Print the listing below exactly, images excluded.

━━━━━━━━━━

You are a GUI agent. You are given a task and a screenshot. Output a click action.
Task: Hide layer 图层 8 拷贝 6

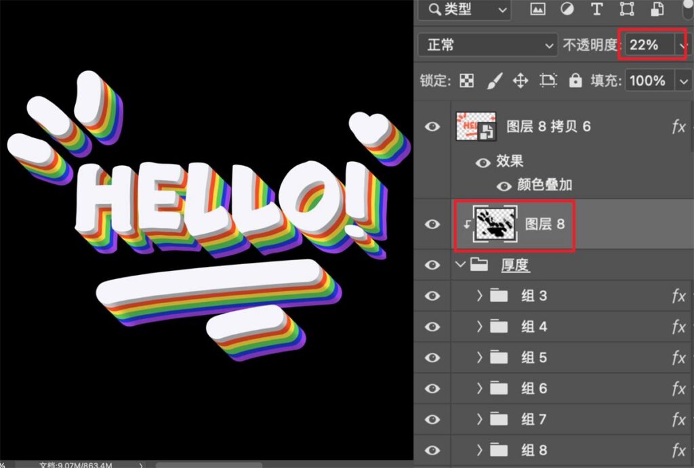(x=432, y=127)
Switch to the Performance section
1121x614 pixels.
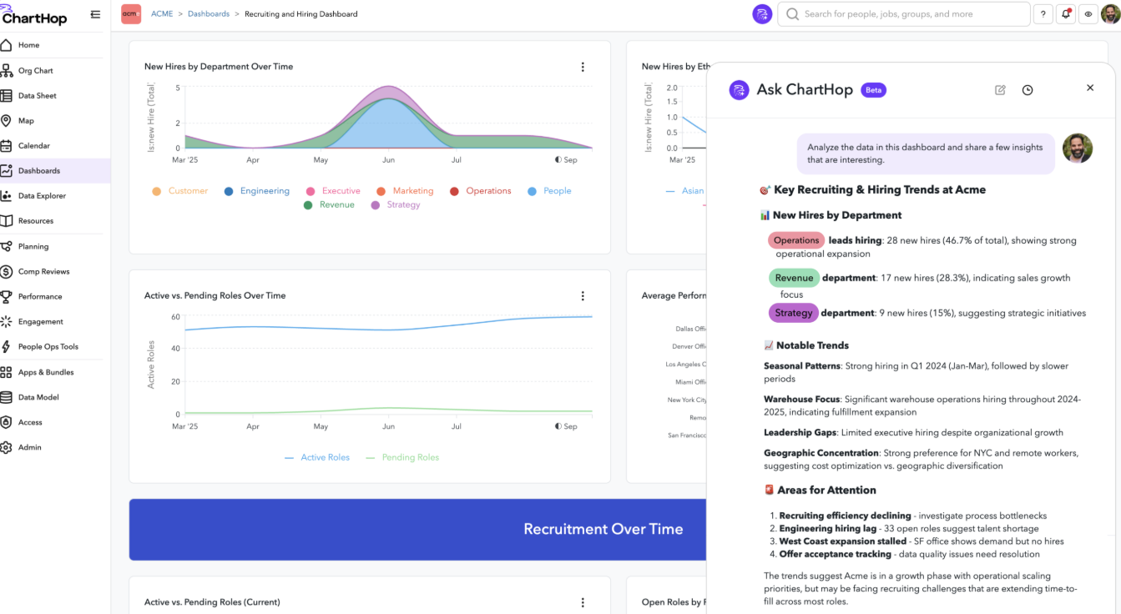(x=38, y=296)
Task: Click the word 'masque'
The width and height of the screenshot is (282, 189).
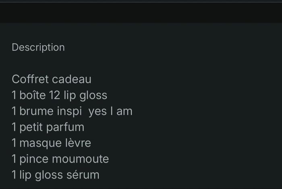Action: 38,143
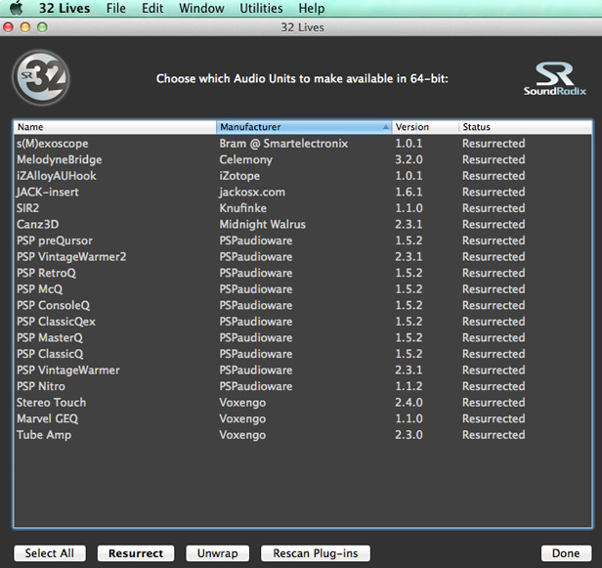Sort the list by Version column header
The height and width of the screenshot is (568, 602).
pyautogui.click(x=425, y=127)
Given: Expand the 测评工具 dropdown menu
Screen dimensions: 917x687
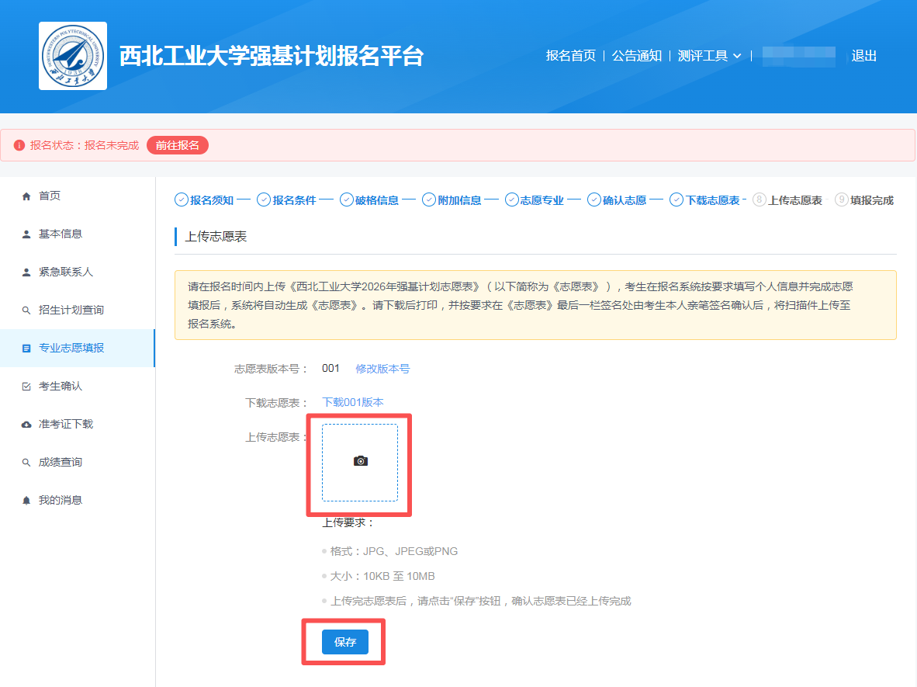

━━━━━━━━━━

Result:
You are a GUI agent. You are given a task and a screenshot. Output a click action.
Task: Hide layer 图层 8 拷贝 6

(x=432, y=127)
Switch to the Performance section
1121x614 pixels.
(x=38, y=296)
Task: Click the word 'masque'
The width and height of the screenshot is (282, 189).
Action: 38,143
Sort the list by Version column header
The height and width of the screenshot is (568, 602).
pyautogui.click(x=425, y=127)
Given: Expand the 测评工具 dropdown menu
Screen dimensions: 917x687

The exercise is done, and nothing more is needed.